_Objectives_:
- A) In the submission guidelines, rewrite the section from "Agents and publicists: we" to "4,000 words max." with "Submittable" changed to "the submission portal" everywhere it occurs.
- B) Answer these questions from the submission guidelines:
(i) How many submissions in total does the publication receive each year?
(ii) What is the maximum word count for fiction?
(iii) To what email address should interview pitches be sent?

_Passage_:
::::::::::
Please note that we are currently only pay contributors via Paypal, international ACH payments are not possible. (NOTE: we will make exceptions for Rumpus Prize winners, if needed.)

We are often overwhelmed by the breadth and quality of our submissions. To allow our volunteer editorial staff to better handle the workload and respond to your work in a more timely fashion, we've instituted reading periods for certain sections of The Rumpus. Please note, that during our open reading periods, we've regularly receive 500-1,000+ submissions within a couple of weeks and over 6,000+ submissions total every year. 

  • All work must be previously unpublished. This includes personal blogs and social media.
  • Please only send one submission to a given section at a time; when we've responded with a decision, you are welcome to submit to that section again.
  • We accept simultaneous submissions to other publications. Please withdraw or alert the editor you're in touch with, if your work is accepted at another publication.

Response time can vary from a few days to a few months. Please allow 3-4 months before sending status queries for essays, fiction, book reviews, and ENOUGH. Please allow 8 months before sending status queries for poetry and our Funny Women column. Your patience is appreciated. Please note if you are an annual Rumpus member you should've received a link to a "magic" portal via a Member welcome email that ensures a 6 week initial response time. Please use that link to submit to any of the open calls below OR to submit to specific genres (poetry, fiction, essays) outside of our usual open reading periods. 

Agents and publicists: we strongly prefer that writers submit their own work to us. The Rumpus has an exceptional and diverse editorial team; bypassing Submittable results in fewer readers and editors looking at your work.

  • Fiction our next open reading period is planned for August/September. 5,500 words max.
  • Poetry our next open reading period is planned for August.
  • Essays our next open reading period is planned for June/July and October. 4,000 words max.
  • Comics open reading periods are Aug. 1 through Oct. 31 and Jan. 1 through March 31.
  • ENOUGH open reading period is currently planned for February 1 through February 29, 2025.
  • We Are More open reading period is currently planned for March 15-April 15, 2025.
  • Interview pitches and finished interview submissions are accepted year-round and should be sent directly to our Interviews team (interviews@therumpus.net). We are no longer using Submittable for interviews. 
  • Book review submissions are accepted year-round and should be sent through Submittable. Reviews of poetry collections should be directed to "Poetry Book Reviews" and all other reviews should be directed to "Book Reviews."

---MEMBERSHIP---

If you'd like to submit fiction, poetry, and essays up to an additional 4 x a year outside of the the open reading periods, become an annual Rumpus Member. *Please note this perk does not apply to monthly members.
::::::::::
_Data excerpt_:
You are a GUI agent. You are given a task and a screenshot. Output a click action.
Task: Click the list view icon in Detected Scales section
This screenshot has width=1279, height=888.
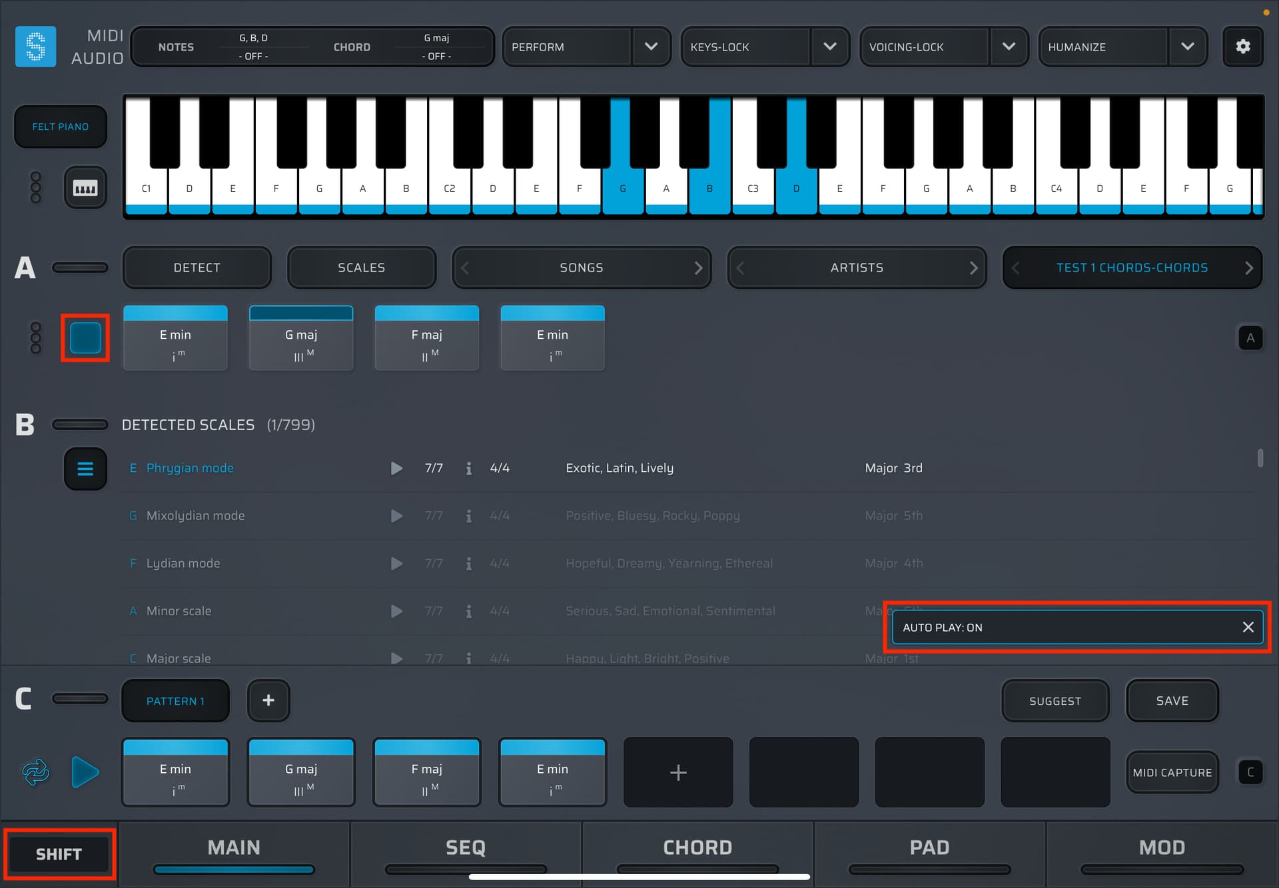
::::::::::
_Answer list_:
- A)
Agents and publicists: we strongly prefer that writers submit their own work to us. The Rumpus has an exceptional and diverse editorial team; bypassing the submission portal results in fewer readers and editors looking at your work.

  • Fiction our next open reading period is planned for August/September. 5,500 words max.
  • Poetry our next open reading period is planned for August.
  • Essays our next open reading period is planned for June/July and October. 4,000 words max.

- B)
(i) Over 6,000 submissions.
(ii) 5,500 words.
(iii) interviews@therumpus.net